Xbox fathers start game development company

By Ben Berkowitz – Reuters
Two of the creators of Microsoft’s Xbox have joined a pair of video-game industry veterans to launch a venture with a familiar Hollywood feel: find raw talent, create edgy entertainment, and then sign with a major publisher to sell it to the world. But the product for Capital Entertainment Group is not movies, but video games, and the startup is in the process of raising $50 million in venture backing for just that purpose. The executive team includes former Xbox chief technology officer Seamus Blackley and Kevin Bachus, who handled relations with game developers for Microsoft, the company said. Former Sierra Online senior vice president J. Mark Hood and Dotted Line Entertainment founder Eugene Mauro are also behind the start-up, which plans to find video game developers with ideas that established publishers would normally shun. CEG will back the development with money and production resources and find game publishers to market and distribute the resulting games, very much like an independent movie studio. The game startup plans to make its money by taking a cut of net game sales. The company believes its investors can break-even on a game after sales of 250,000 copies. Developers will get a royalty, assuming a “breakpoint” is achieved within the first 12 months of sales, equal to anywhere between 5 percent and 15 percent of net sales. The new venture comes at a time when the video game industry is in the first year what most expect to be a cycle of unprecedented growth. The top three U.S. game publishers recorded sales of $714.3 million in the first quarter of this year, up 45 percent from a year earlier. Investors, analysts and even major media companies have started to pay closer attention to big-name game publishers, as they produce stock gains and quarterly returns far better than those coming from other technology or media companies.

TRYING TO INCREASE INNOVATION
“I’ve found over the last year that it was becoming increasingly difficult to get innovative, original titles funded,” Mauro told Reuters. “I put together a model that was a little bit VC (venture capital), a lot of bit of production.” Mauro serves as chief executive of the new venture and will work from his home base in Connecticut. Blackley, vice president of development, Bachus, vice president of publishing, and Hood, vice president of production, will work from Seattle. A third office will eventually be opened in Los Angeles. Bachus left Microsoft months ago, but Blackley did not resign from the software giant until April 22, only days after it cut its Xbox sales forecast for fiscal 2002 by as much as 40 percent after poor international sales. Blackley denied a correlation between the two events and said he was leaving simply because he wanted to get back to developing games. While the company does not plan to have any titles available at retail until the 2003 holiday season, it already has a deal in place with Sega Corp. for its first two games, with what Mauro described as “extraordinary latitude” in what the games will be and for which platform they will be developed.

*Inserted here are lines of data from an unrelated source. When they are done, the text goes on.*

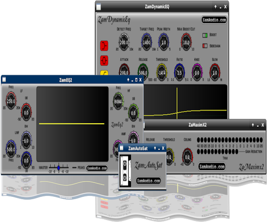The image size is (267, 222).
Task: Shade the ZamEQ2 window with up arrow
Action: tap(128, 80)
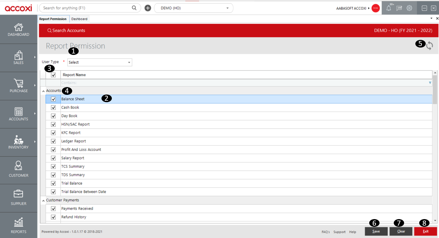
Task: Open the Sales shopping bag module
Action: click(18, 58)
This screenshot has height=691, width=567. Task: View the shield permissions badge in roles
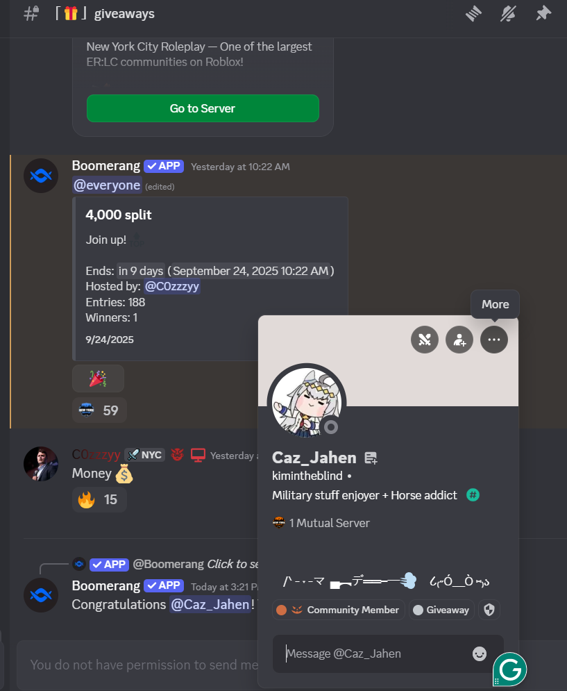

WILL DEVELOP FOR MOST PLATFORMS
Bachus told Reuters that while the CEG team has a natural affinity for Microsoft Corp.’s Xbox, it will also back the development of games for the PC, Sony Corp.’s PlayStation 2 and Nintendo Co. Ltd.’s GameCube. For reasons of logistics and time commitment, he said they will largely stay away from working with developers on games for handheld platforms and mobile phones, as well as massively-multiplayer online games. “For Seamus and me … it was really borne out of our desire to increase the level of innovation in the industry,” he said. “CEG is the industry’s first independent production company.” A background sheet on CEG reads much like those for independent Hollywood producers, discussing fine details like negotiable net sales splits and completion bonding for titles in development — essentially a form of collateral to ensure that game projects are finished. While the group intends to work with a number of different publishers, Bachus said they agreed to the initial production deal with Sega because “Sega entertaining this opportunity is very flattering.”